Hey there. You know what? A person doesn't cease being a person once having entered government service, nor does private information about one's activities performed directly in the said service cease to be personally damaging, once released beyond right bounds. If one simply wants to be an egotistical ass, though, obviously the floor is always open for that.
 
2010-12-20 10:52:15 PM
twfeline: Assange is just a bully and an egotist.
He really is an egotist. I support Wikileaks but holy balls is Assange just a giant douche when you see interviews with him.

His stance is not the noble "We must release this information because it is morally right". No, his stance is "I like having the power and seeing things more powerful then me get hurt"

As for this leak, I find it amusing. Many of the leaks from Wikileaks didn't affect counties but rather specific ambassadors and diplomats. The American diplomat to Italy that told his boss in DC what he personally though about the Italian PM? That wasn't the view of the US Government, that was the personal views of a SINGLE guy in the embassy, and he probably got fired due to the leak since now everyone knows what he was thinking.
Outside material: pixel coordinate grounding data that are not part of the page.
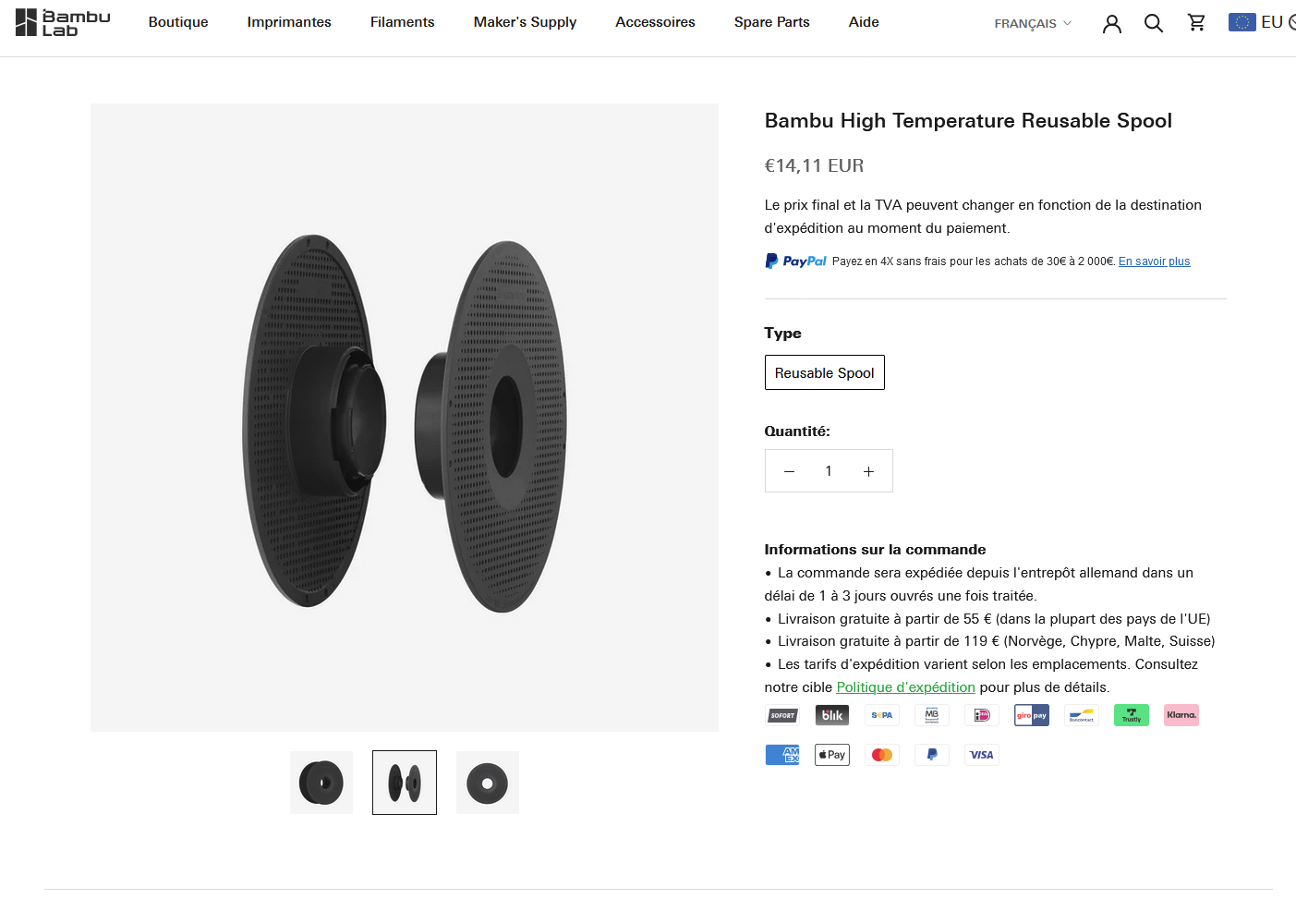Click the quantity number field
1296x899 pixels.
coord(829,471)
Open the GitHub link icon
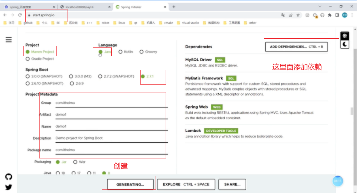357x193 pixels. point(8,177)
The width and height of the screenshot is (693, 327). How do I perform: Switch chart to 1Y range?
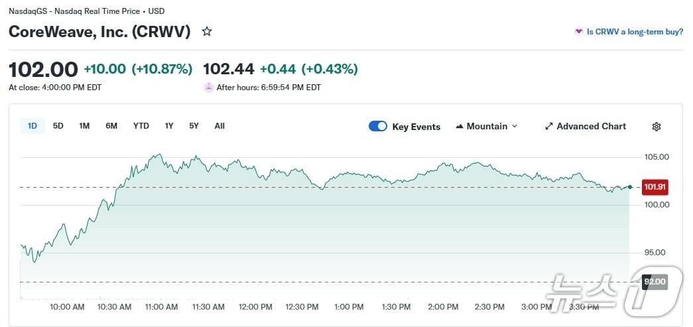click(169, 126)
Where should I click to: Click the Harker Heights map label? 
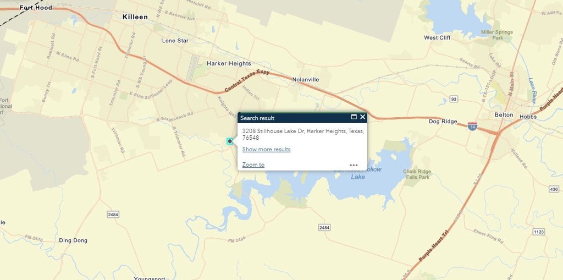click(x=229, y=63)
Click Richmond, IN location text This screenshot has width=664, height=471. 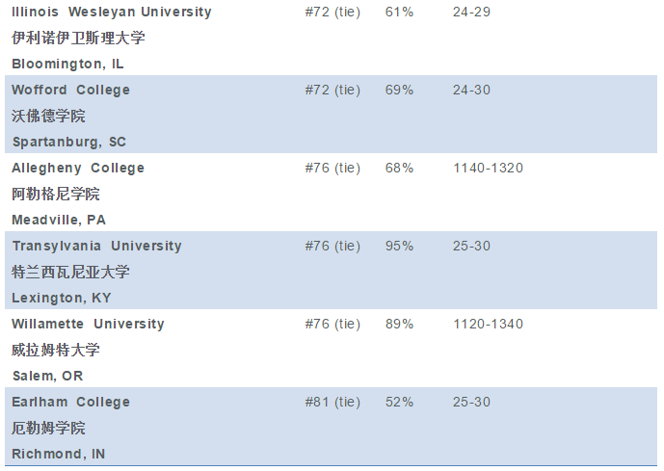pos(59,454)
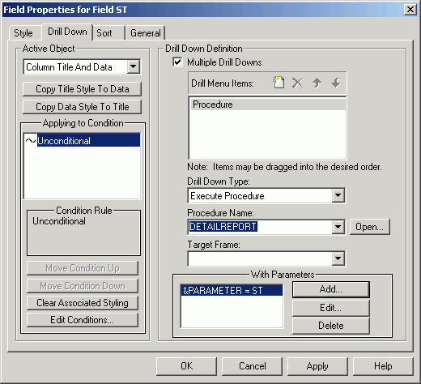Screen dimensions: 421x384
Task: Uncheck Multiple Drill Downs checkbox
Action: [177, 62]
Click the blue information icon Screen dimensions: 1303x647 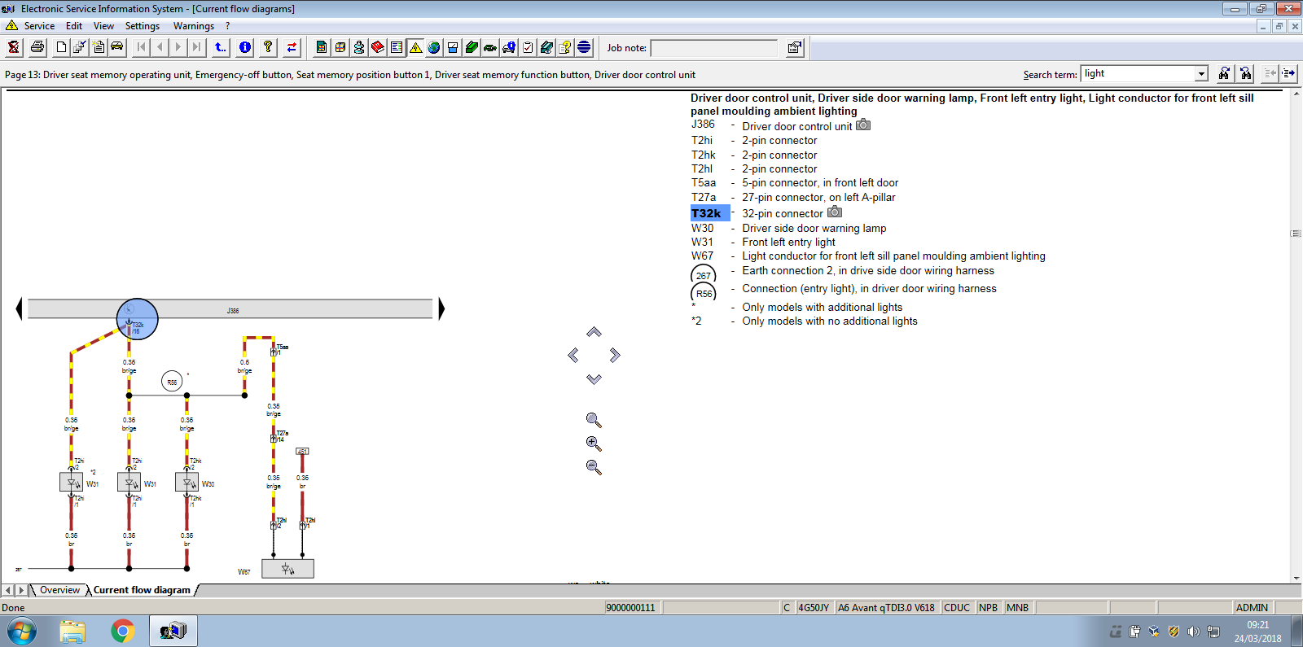point(245,47)
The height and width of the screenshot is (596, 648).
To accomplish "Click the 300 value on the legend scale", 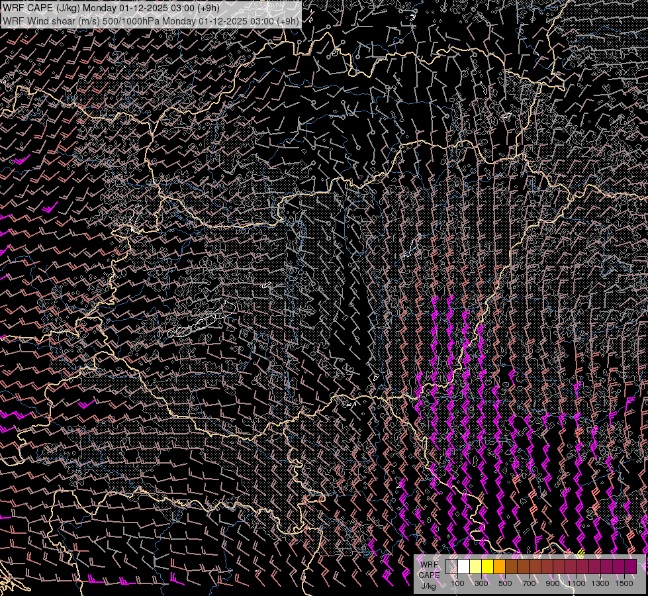I will (481, 584).
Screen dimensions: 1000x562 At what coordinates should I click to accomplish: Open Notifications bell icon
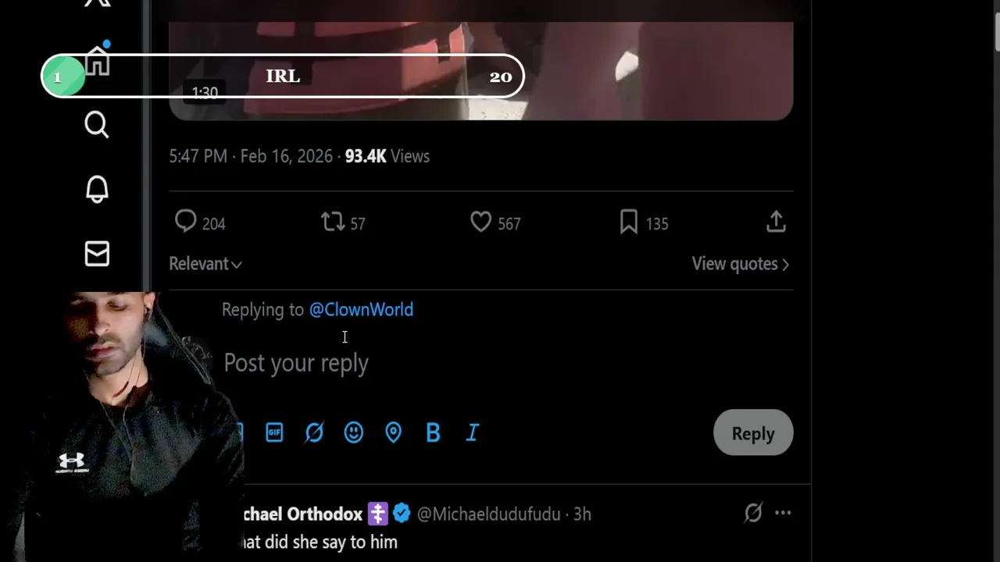(x=97, y=189)
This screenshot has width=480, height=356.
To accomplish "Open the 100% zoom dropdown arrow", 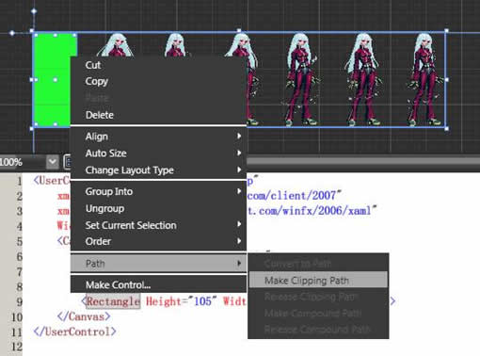I will point(53,162).
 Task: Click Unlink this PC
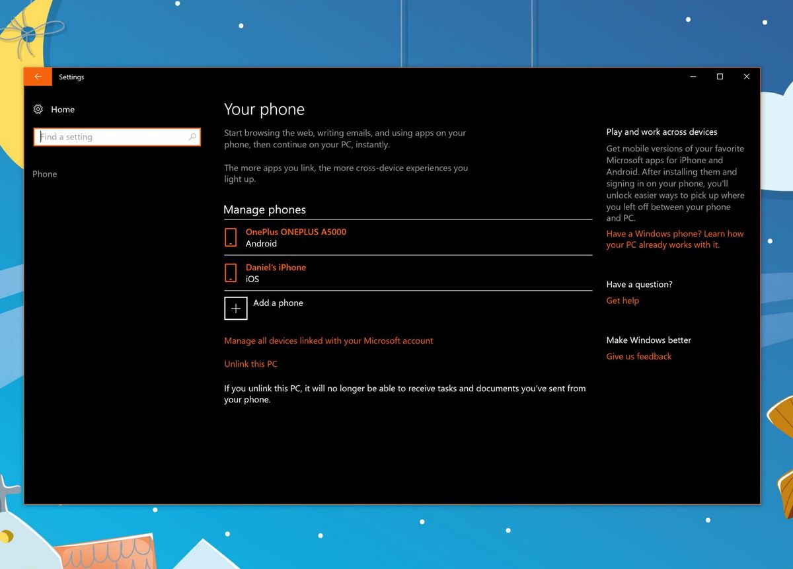tap(250, 363)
That's a leak of a document held by the government, and the cost of the leak was damage to a person. How the hell is it different in Assange's case? The above sentence fits him as well.
 
2010-12-20 11:18:22 PM
Hahahaha!!!!

So the Douche is all butthurt some of his secrets were leaked. Cry me a farking river. For someone who makes a living leaking secrets, he's rather secretive.

Serves the asshat right.
 
2010-12-21 12:44:46 AM
johndalek: hey--i just looked

i think someone needs to register a new domain name--and it shows that it is available

dont know why someone didnt think of this before

www.assangeleaks.com


so porn then?

ass angel eaks?

what are eaks?
 
2010-12-21 02:11:41 AM
Regarding irony: words do not mean what some rule-book claims they mean. They mean what people saying them intend, if the people listening understand. Language does not freeze in place when a rule-book is written.
 
2010-12-21 02:53:13 AM
...14:54 14:55 14:56 14:57...
 
2010-12-21 02:57:09 AM
thedoorhinge: Regarding irony: words do not mean what some rule-book claims they mean. They mean what people saying them intend, if the people listening understand. Language does not freeze in place when a rule-book is written.


Now that's ironic.

/or is it?
 
2010-12-21 04:11:24 AM
The whole "papers were leaked to the Guardian" story is a bit strange.

IANAL, but Swedish.

I think those papers they are talking about is the "Förundersökning", at least they seem to contain only what should be in it (förundersökning is translated to "preinvestigation" and is done by the police to provide info for the prosecutor). I Sweden these papers are _supposed_ to be public by default.
 
2010-12-21 06:42:01 AM
Is it a dirty tactic? Yes.
Is it any different to what some leaks are showing? No.
 
2010-12-21 10:55:34 AM
PrettyImportant2: Ironic, yeah. Because Government transparancy is exactly the same thing as the privacy of some civilian, according to FAILMITTER

So the Afghani and Iraqi civilian sources who were giving information about the terrorists who were murdering civilians in their towns are completely different, right?
 
2010-12-21 11:45:53 AM
Headso: halfof33: Releasing the names of the two women who were allegedly raped? Against it! Fully against it!

ok, it seemed like you were for the leaking of this information initially.


Are you going to answer the question or not?